Sir John Evelyn, 4th Baronet (c. 1758 – 14 May 1833) was a British aristocrat.

==Family background==
John was the eldest son of Charles Evelyn, by Philippa Wright, the daughter of Fortunatus Wright, the privateer. Charles Evelyn was the only son of another Charles Evelyn, who was the brother of Sir John Evelyn, 2nd Baronet, and the second son of Sir John Evelyn, 1st Baronet of Wotton. The elder Charles, of Yarlington, Somerset, died aged 40 in January 1748, while the younger Charles died before 1781. As the third baronet, Sir Frederick Evelyn, had no children, John Evelyn, his first cousin once removed, was his nearest male heir.

==Successions==
A lieutenant in the Portsmouth division of the Royal Marines, John killed a postman and was declared "of unsound mind" on 28 July 1795; he spent the rest of his life incarcerated.

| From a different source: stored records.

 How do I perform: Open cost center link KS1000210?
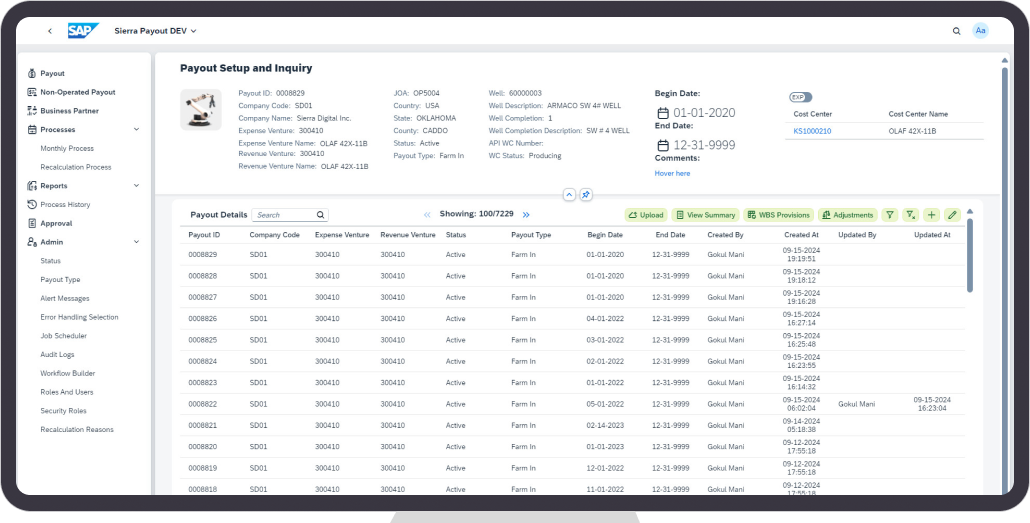click(x=812, y=131)
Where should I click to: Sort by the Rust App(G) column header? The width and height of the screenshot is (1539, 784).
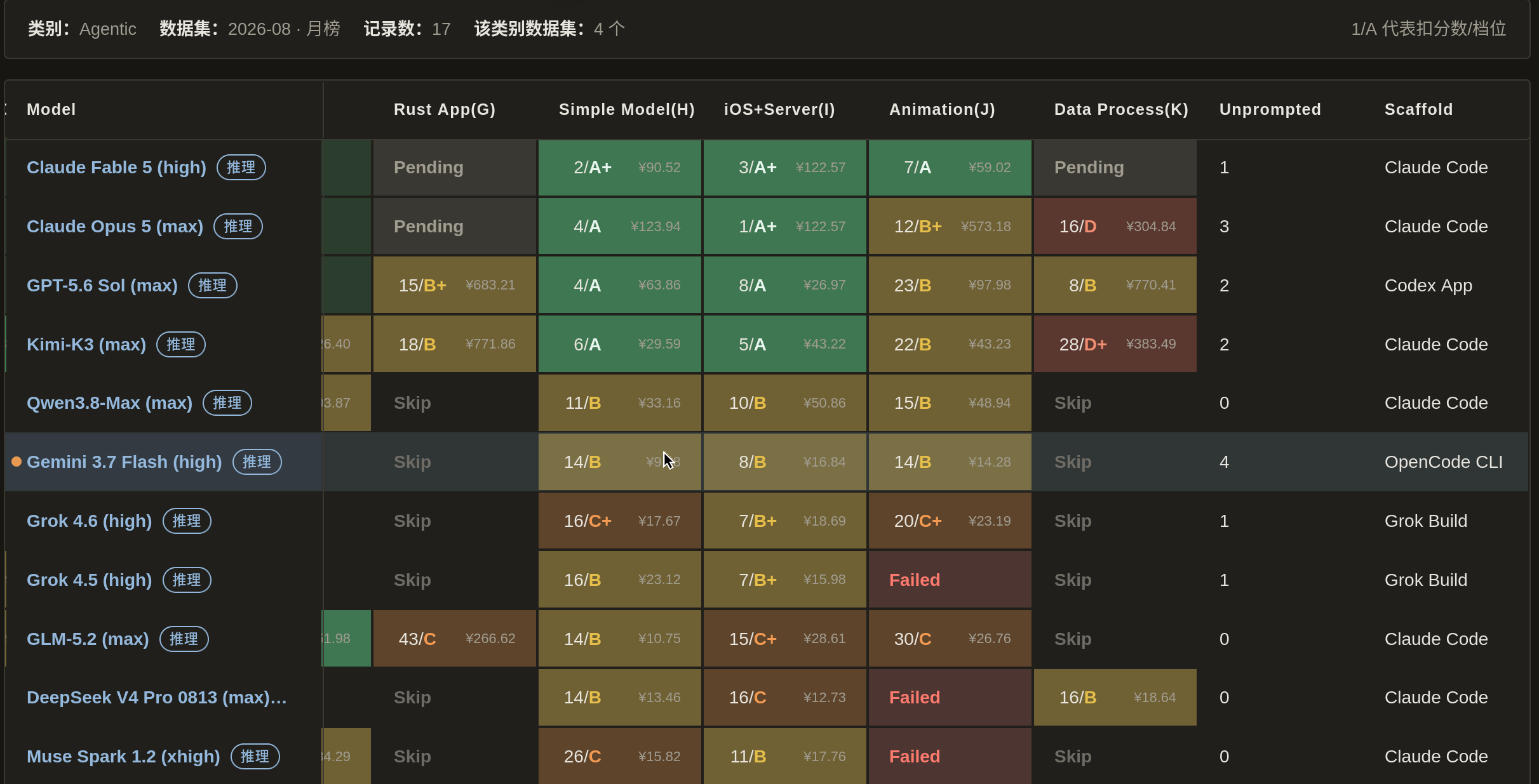445,109
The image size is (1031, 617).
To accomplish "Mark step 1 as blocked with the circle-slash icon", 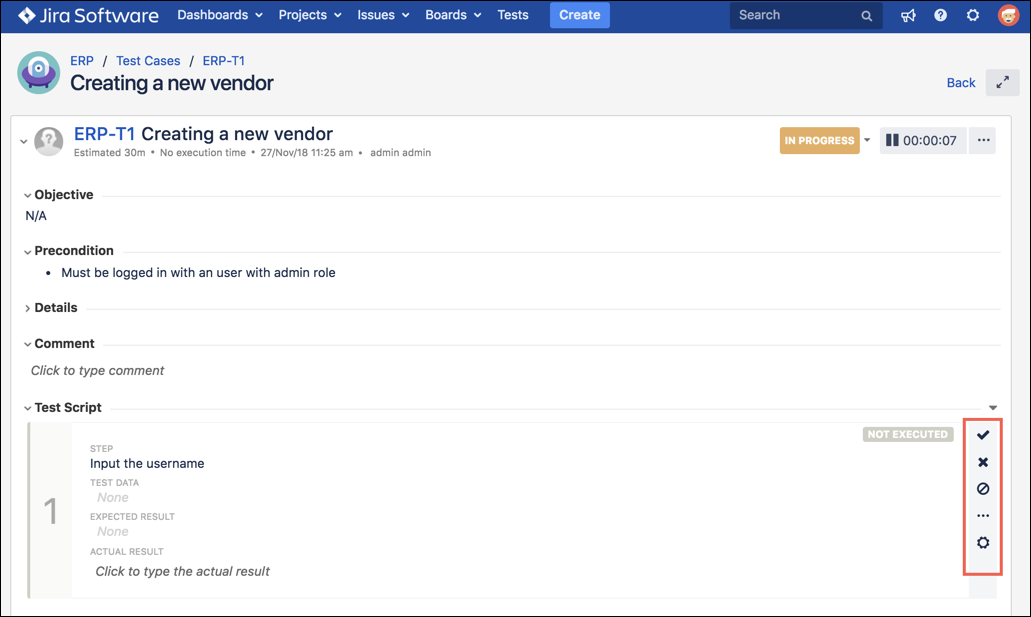I will tap(982, 488).
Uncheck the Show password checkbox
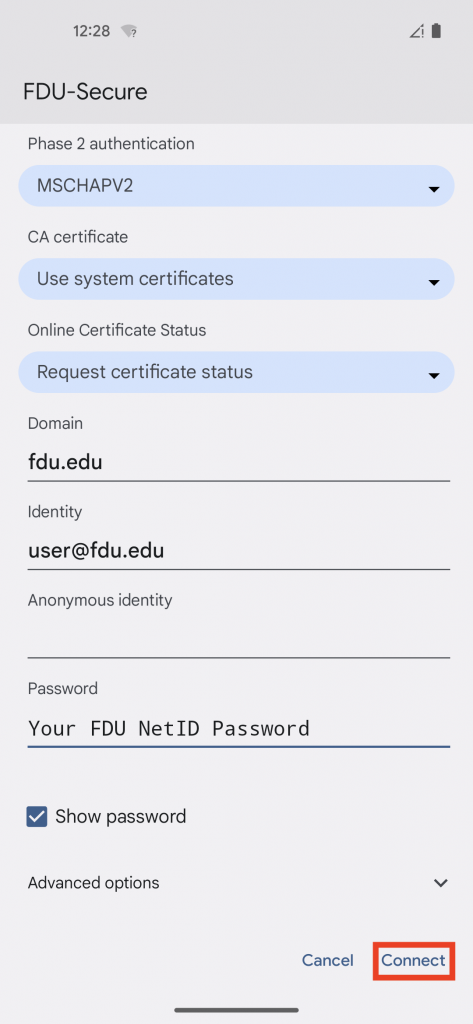The width and height of the screenshot is (473, 1024). 37,816
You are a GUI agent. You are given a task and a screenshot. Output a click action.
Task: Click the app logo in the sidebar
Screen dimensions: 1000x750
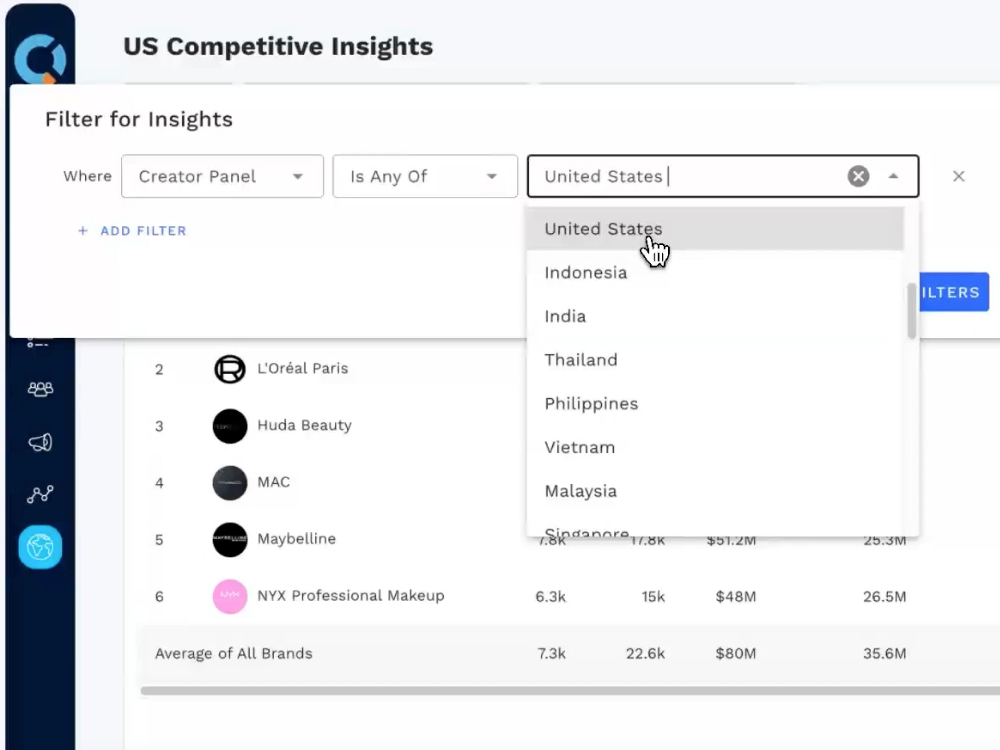click(x=40, y=60)
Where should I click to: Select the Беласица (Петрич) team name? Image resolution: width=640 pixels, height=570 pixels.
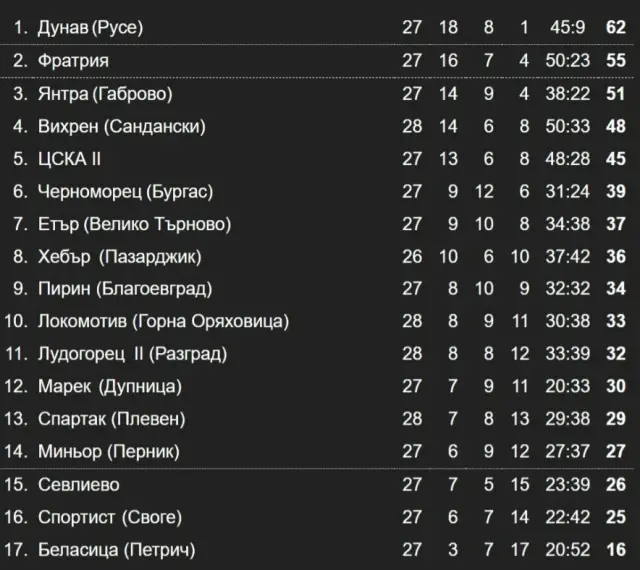click(x=117, y=550)
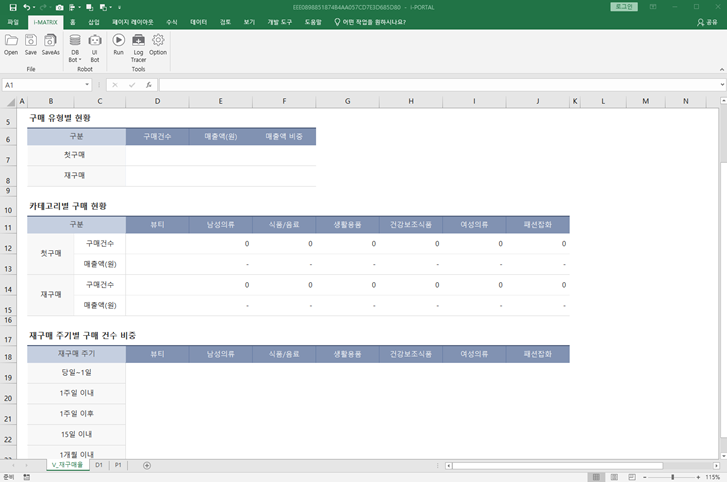Click the quick access save icon
727x482 pixels.
[x=12, y=7]
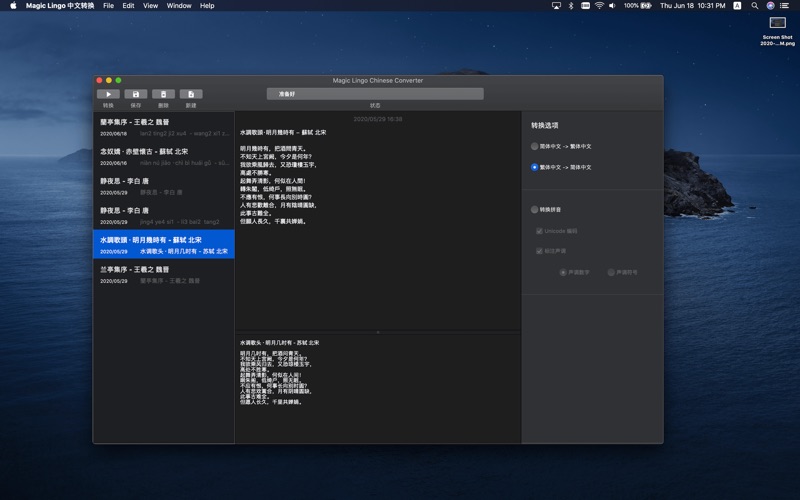Viewport: 800px width, 500px height.
Task: Open the Window menu
Action: 179,6
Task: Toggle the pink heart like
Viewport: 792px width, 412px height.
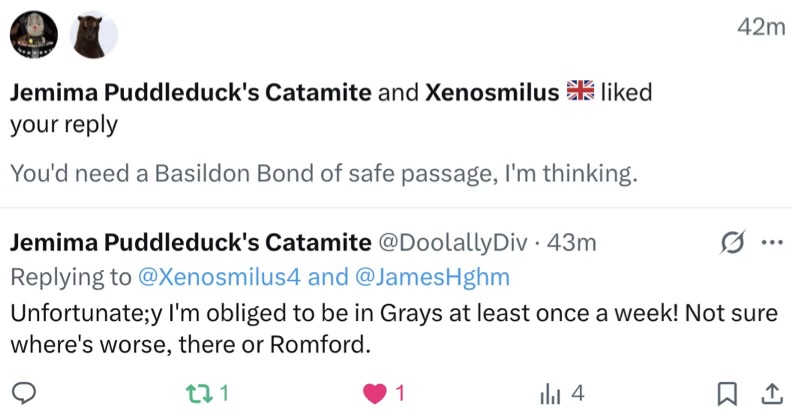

He succeeded his cousin to the baronetcy on 1 April 1812, but did not inherit the estates, which were retained by the third baronet's widow until her own death when they passed to a more distant Evelyn cousin.

John never married and on his death aged 75 at Bexhill-on-Sea on 14 May 1833, he was succeeded by his only surviving younger brother, Hugh.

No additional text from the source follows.